Una strada durante la quale sarà costretto ad imparare a difendersi, ad attaccare per sopravvivere, a trarre dal male che subisce, la forza istintiva per resistere, indemme seppur provato da ogni tipo di esperienza e violenza, anche sessuale. Per una prima buona mezz'ora il film, ben diretto e forte del suo opportuno e stiloso bianco e nero, convince assai, merito anche della naturalezza dell'ottimo protagonista bambino. Poi, poco per volta, questa forsennata e continuata rappresentazione di una sorta di girone dantesco degli orrori, diviene, più che una urgente e sincera ulteriore testimonianza della persecuzione efferata contro la razza ebrea, una sorta di episodica, quasi compiaciuta mattanza ove sembra arrivarsi a strumentalizzare l'immane tragedia della shoah, per attizzare quell'increscioso gusto del proibito e del peccaminoso che resiste ad aizzarsi dentro ognuno di noi.
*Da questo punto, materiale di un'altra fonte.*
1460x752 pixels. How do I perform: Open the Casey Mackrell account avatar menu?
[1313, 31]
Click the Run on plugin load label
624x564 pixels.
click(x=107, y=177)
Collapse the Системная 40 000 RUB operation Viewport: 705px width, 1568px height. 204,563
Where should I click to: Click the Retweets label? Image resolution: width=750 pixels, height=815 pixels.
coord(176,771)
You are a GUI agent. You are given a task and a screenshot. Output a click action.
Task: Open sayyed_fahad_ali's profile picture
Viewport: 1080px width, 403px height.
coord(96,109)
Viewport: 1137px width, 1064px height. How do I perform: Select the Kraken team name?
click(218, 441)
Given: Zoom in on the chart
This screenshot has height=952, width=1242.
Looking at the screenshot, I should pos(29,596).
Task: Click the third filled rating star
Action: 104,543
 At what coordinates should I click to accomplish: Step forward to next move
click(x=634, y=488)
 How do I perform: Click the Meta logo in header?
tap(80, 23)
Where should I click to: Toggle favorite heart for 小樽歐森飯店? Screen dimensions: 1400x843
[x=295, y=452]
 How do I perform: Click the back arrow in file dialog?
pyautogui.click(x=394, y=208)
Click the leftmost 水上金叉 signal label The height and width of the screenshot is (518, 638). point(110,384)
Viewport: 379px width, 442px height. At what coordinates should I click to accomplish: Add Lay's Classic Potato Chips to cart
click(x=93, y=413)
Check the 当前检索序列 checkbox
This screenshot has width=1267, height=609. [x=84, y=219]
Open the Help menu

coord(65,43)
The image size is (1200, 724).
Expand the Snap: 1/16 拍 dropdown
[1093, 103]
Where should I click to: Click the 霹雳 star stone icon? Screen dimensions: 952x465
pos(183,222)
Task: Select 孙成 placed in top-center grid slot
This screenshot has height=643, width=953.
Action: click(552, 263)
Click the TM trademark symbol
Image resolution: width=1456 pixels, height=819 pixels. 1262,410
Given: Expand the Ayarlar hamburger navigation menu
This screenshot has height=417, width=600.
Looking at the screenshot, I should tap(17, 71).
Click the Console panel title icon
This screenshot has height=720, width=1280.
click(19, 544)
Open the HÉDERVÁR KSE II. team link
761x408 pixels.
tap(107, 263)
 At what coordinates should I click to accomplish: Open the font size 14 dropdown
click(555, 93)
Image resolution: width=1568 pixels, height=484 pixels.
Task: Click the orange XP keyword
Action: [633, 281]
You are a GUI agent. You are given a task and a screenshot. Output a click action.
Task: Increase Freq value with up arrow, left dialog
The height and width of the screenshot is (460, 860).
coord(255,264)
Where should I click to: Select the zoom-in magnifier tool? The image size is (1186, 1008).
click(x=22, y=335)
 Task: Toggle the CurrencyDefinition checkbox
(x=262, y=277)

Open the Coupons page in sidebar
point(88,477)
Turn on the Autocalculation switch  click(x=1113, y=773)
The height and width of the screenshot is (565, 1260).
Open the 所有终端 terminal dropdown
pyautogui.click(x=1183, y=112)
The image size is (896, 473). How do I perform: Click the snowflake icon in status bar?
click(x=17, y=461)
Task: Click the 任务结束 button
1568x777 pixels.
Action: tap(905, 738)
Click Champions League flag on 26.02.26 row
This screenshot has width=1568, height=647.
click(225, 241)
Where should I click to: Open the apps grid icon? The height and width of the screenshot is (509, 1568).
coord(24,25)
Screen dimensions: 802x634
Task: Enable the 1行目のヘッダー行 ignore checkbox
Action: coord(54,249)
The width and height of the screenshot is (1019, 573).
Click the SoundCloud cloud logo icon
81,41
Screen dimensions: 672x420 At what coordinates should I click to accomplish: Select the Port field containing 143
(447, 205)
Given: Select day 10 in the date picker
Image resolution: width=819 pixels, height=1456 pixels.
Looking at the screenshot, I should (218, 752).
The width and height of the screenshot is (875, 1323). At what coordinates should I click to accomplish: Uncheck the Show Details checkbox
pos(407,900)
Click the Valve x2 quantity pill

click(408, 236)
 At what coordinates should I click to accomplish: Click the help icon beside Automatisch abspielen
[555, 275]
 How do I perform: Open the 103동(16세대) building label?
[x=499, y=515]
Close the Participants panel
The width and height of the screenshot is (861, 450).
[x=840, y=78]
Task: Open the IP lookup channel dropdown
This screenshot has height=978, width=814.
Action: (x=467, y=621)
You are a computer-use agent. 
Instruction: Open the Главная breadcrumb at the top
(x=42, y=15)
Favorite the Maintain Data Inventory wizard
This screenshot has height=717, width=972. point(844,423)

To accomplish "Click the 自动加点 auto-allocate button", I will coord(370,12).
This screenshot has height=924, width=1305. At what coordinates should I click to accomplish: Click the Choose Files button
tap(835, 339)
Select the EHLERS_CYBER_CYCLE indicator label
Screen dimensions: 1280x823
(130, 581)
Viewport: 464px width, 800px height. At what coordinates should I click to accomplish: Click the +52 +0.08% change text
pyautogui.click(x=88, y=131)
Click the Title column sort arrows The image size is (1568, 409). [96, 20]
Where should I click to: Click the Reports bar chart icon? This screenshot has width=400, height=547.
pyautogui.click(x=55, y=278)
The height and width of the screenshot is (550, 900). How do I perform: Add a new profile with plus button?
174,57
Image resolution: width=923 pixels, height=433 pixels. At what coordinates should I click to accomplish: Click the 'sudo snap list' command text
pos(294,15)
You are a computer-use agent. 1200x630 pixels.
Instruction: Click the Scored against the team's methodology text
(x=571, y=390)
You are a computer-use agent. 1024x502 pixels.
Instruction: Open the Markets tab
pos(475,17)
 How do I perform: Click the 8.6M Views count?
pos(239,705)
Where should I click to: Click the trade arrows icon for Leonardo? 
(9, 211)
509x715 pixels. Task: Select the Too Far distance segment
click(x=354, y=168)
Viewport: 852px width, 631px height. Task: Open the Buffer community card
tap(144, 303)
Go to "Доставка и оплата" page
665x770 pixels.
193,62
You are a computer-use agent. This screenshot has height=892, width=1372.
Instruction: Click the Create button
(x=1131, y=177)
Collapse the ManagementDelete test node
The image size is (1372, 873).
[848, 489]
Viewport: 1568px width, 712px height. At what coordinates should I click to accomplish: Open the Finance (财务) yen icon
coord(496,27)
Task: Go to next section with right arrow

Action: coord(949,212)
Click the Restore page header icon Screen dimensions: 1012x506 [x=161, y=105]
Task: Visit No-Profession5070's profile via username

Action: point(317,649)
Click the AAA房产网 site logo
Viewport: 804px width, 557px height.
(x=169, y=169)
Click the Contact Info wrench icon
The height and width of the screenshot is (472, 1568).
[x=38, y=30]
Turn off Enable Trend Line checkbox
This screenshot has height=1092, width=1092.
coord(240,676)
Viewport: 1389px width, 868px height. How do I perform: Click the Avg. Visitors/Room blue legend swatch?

Tragedie e turpitudini di ogni genere diventano un orrorifico elenco della spesa ove lo spettatore, stordito dalla giostra degli orrori ostentata con voyeurismo a carrellata e senza ritegno, finisce per riuscire a prevedere la conclusione di ogni capitolo, provando semplicemente a ripensare alla disgrazia o all'orrore che non è ancora stato messo in scena. Siamo dalle parti, spiace ammetterlo, di una sorta di pornografia della sequenza firmata, e tutto ciò rincresce ritrovarlo in un'opera che, al di là dell'romanzo da cui è tratta, avrebbe potuto essere trasposta con un po' più di accortezza e senso della misura, non tanto per attenuare orrori reali e tristemente noti, ma per evitare di finire nella trappola di una mera rappresentazione sadica, o gratuita carrellata di orrori scanditi ad accumulo.